Start of Source data

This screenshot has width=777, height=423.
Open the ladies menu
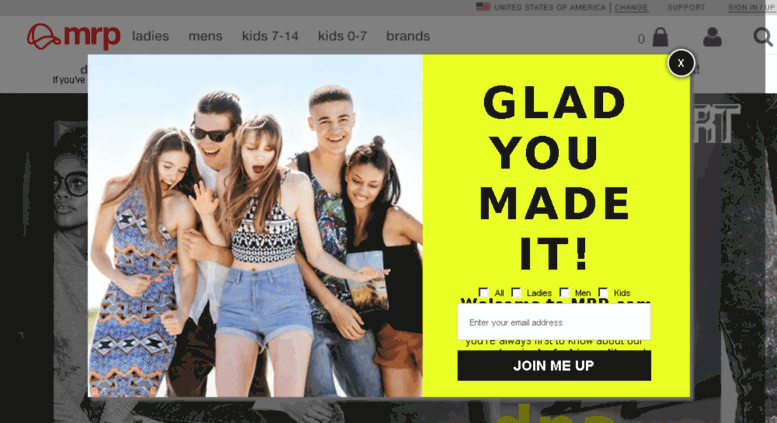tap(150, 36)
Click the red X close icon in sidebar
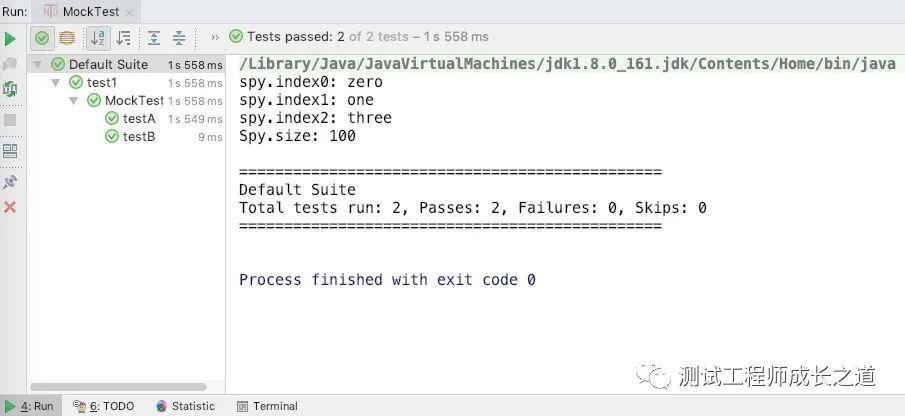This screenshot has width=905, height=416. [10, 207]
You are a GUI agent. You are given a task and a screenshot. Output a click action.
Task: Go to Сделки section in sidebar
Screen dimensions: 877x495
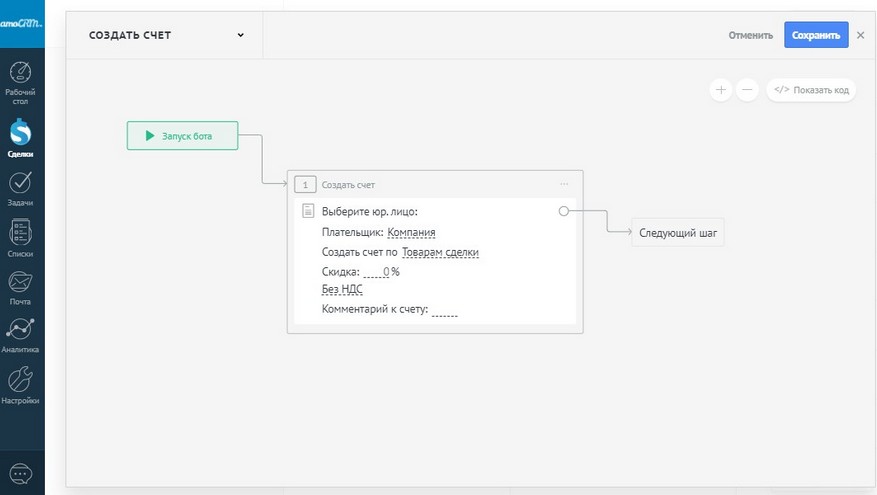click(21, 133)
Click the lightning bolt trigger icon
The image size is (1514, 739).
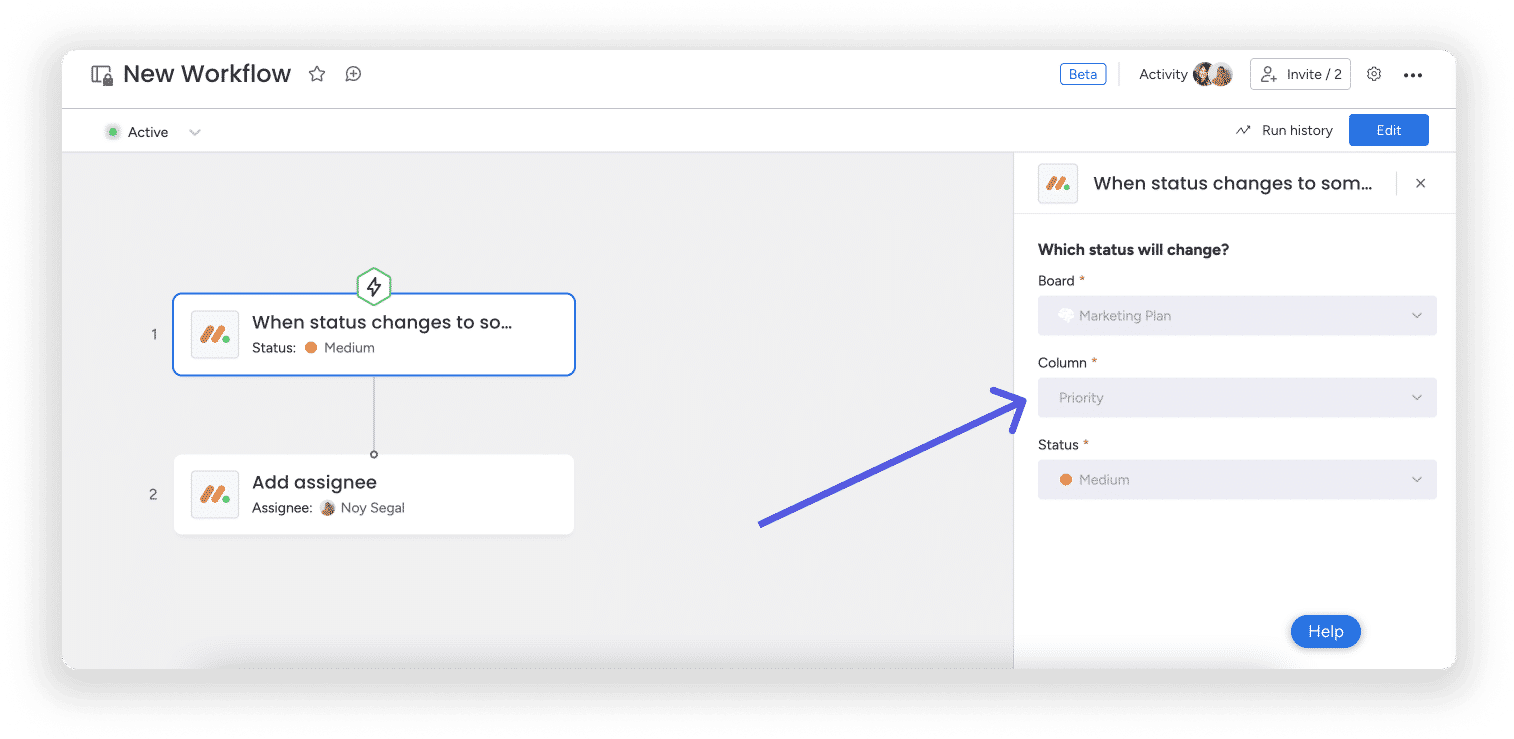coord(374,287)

End of Source data
Start of Source data

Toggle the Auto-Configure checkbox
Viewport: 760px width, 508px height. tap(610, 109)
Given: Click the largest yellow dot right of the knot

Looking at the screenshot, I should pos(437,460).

End of Source data
Start of Source data

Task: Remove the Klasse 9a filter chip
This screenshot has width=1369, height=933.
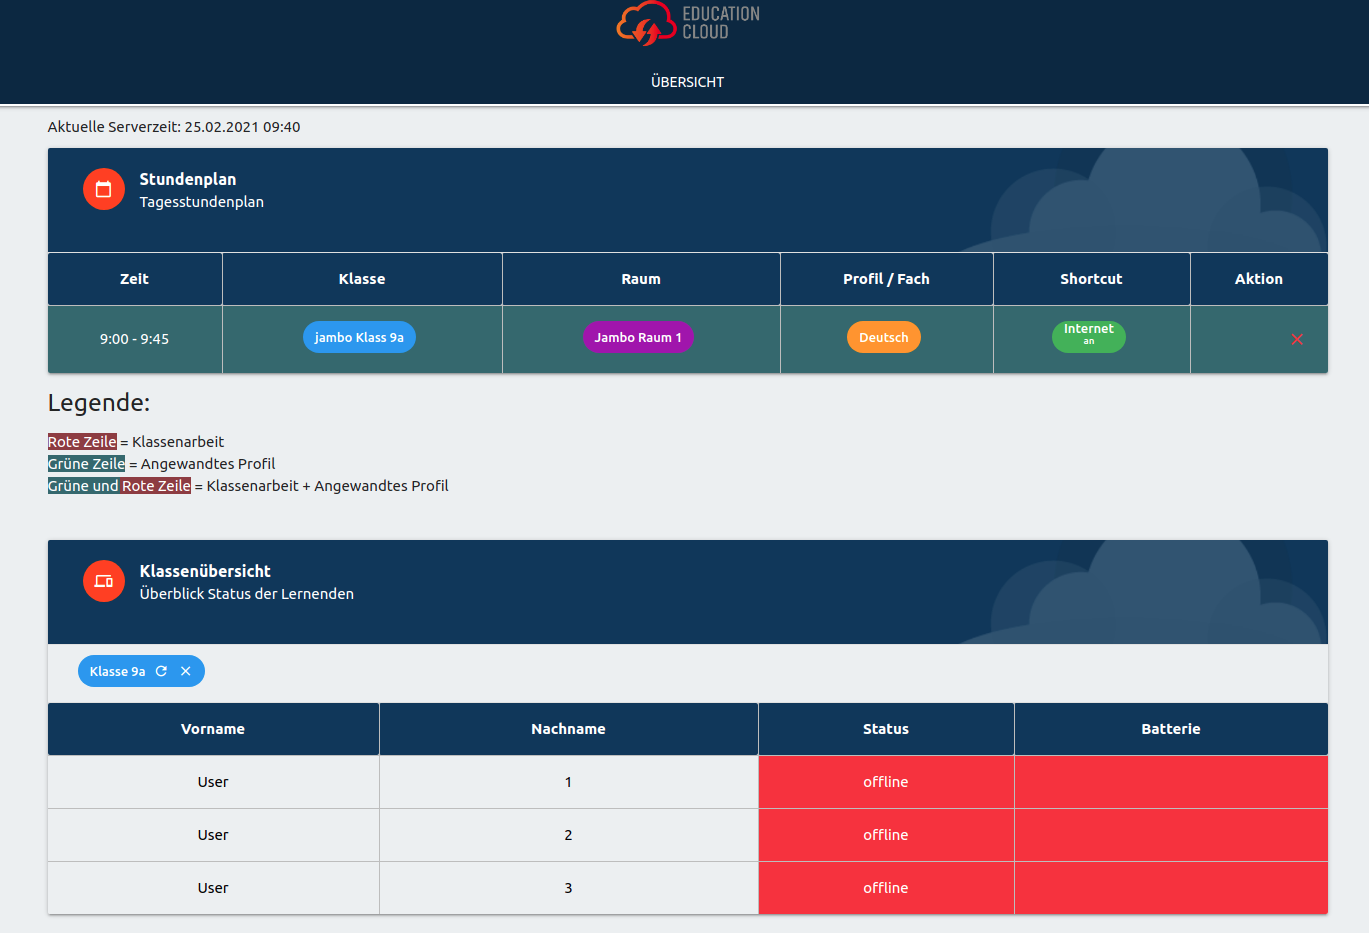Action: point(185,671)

End of Source data

What is needed
Above is the material; set down exactly its lines from the one containing "This screenshot has width=777, height=423." down to the one containing "Task: Go to Сделки section in sidebar", both included, leaving out any pictures.

The answer
This screenshot has width=777, height=423.
Open the ladies menu
tap(150, 36)
Click the red X close icon in sidebar
This screenshot has width=905, height=416. [10, 207]
You are a GUI agent. You are given a task and a screenshot. Output a click action.
Task: Go to Сделки section in sidebar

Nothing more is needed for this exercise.